Earlier this week, the Supreme Court declined to hear appeals in two False Claims Act (FCA) cases: U.S. ex rel. Berg v. Honeywell Int’l and Stephens Inst. v. U.S. ex rel. Rose. Each case was dismissed by a lower court based on the FCA’s materiality standard, with heavy citations to the Supreme Court’s 2016 decision Universal Health Servs. v. U.S. ex rel. Escobar. Berg and Rose are the fourth and fifth materiality-focused FCA cases the Court has refused to decide just this year: at the end of March, the Court denied a petition for certiorari in U.S. ex rel. Prather v. Brookdale Senior Living Communities, Inc. and in January it denied petitions in U.S. ex rel. Harman v. Trinity Industries and Gilead Sciences v. U.S. ex rel. Campie.

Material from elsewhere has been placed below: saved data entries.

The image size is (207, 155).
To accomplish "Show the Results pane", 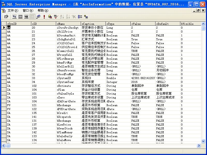I will point(32,17).
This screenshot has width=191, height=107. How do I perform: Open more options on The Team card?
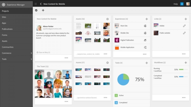pyautogui.click(x=66, y=101)
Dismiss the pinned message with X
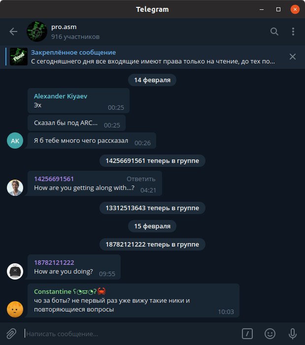 (293, 57)
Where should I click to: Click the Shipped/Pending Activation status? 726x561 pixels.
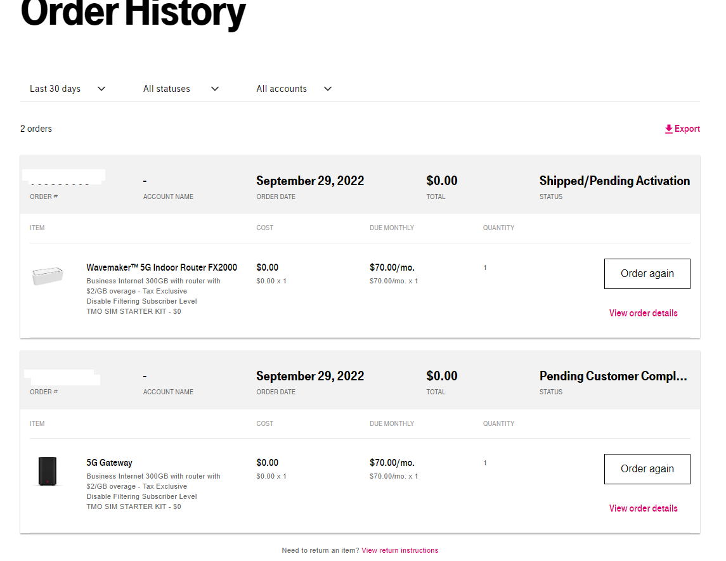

Taken together, these certiorari denials telegraph an increasingly clear message—the Supreme Court is so far unwilling to revisit Escobar, despite confusion and conflicting results in the lower courts. The widening post-Escobar circuit split centers on what plaintiffs must plead and prove to satisfy Escobar’s “demanding” and “rigorous” materiality standard and, in particular, the impact of the government’s continued payment of claims in the face of alleged non-compliance with legal, regulatory, or contractual requirements.

Is it time the Supreme Court revisited and clarified Escobar?